The video quality is pretty incredible and its surprising just what a huge improvement this is over the previously released DVD, especially when the house lights are up. When the lights are up, this 2002 concert looks better than many live Blu Rays filmed as recently as last year and the team behind this Blu Ray have clearly done an excellent job. In addition to the sterling video quality, the sound is utterly fantastic and as with the video it honestly rivals the majority of modern concerts on Blu Ray.

The performance is excellent, right from the start you know you are in for a theatrical and over the top experience as Manson arrives on stage in a chariot pulled by bikini girls to a stage featuring huge backdrops of crucified fetuses, crucifixes made of various rifles and revolvers, a tonne of dry ice and even naked dancers.
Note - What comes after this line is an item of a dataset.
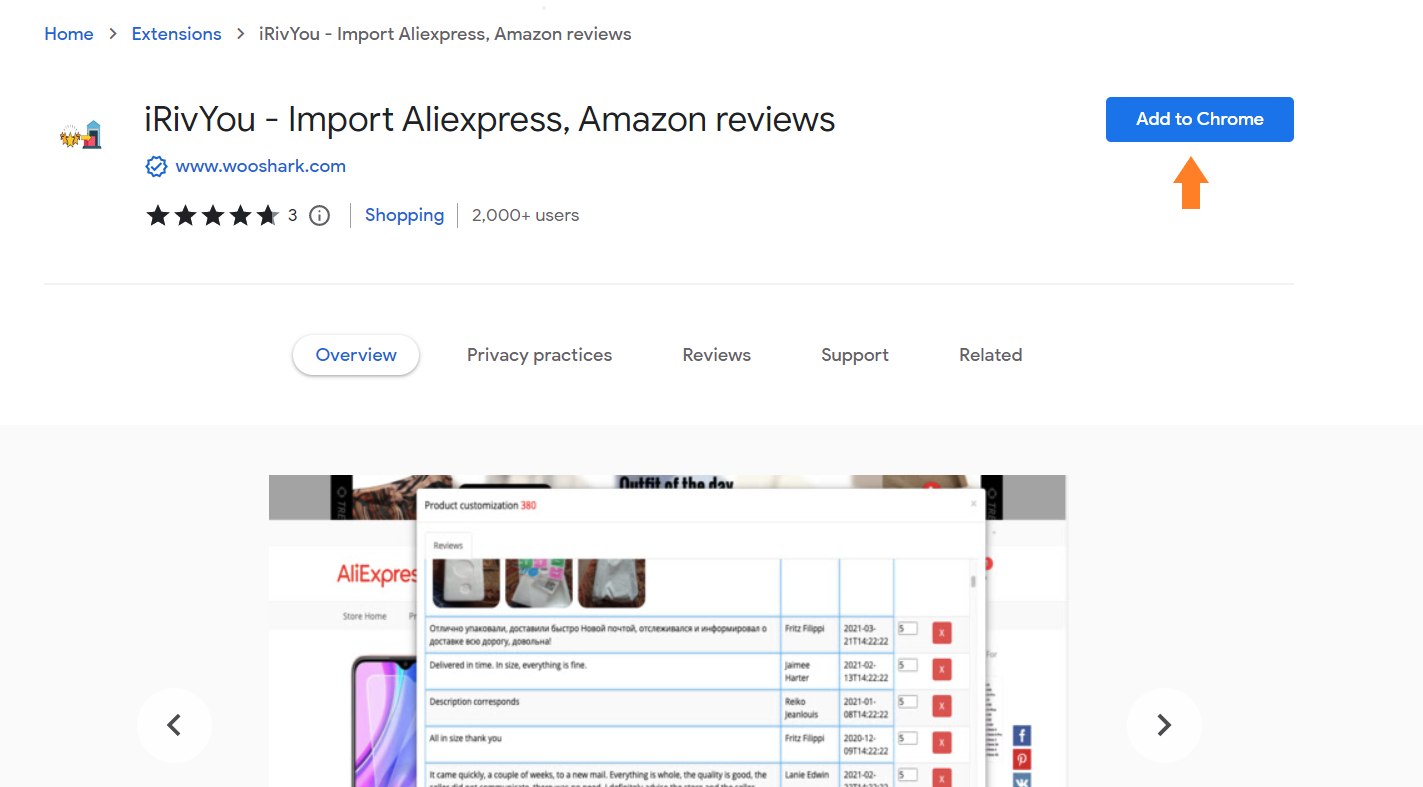Remove the Jaimee Harter review with red X
This screenshot has width=1423, height=787.
click(941, 670)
The set also contains the infamous slit walk and 'growing,' as well as several costume changes for Manson and one or two minor costume enhancements for the rest of the group.

If you didn't already know, while the band do perform live Marilyn himself sings over a prerecorded live vocal track when he is doing anything theatrical such as the stilt walk or standing behind the pulpit and from repeat viewings I have begun to think that while he sang live over the track on the night, these vocals were erased from the mix and replaced with the live track entirely although I am not 100% certain.

The Blu Ray specs are as follows: 1080i HD Widescreen (1.78:1) LCPM Stereo, Dolby Digital 5.1, DTS HD Master Audio.

In summary this is an absolutely excellent product in and of itself, doubly so if you prefer this period in Manson's history, and an extra star is warranted if you aren't put off by the vocal track not matching up to Manson's mouth movements.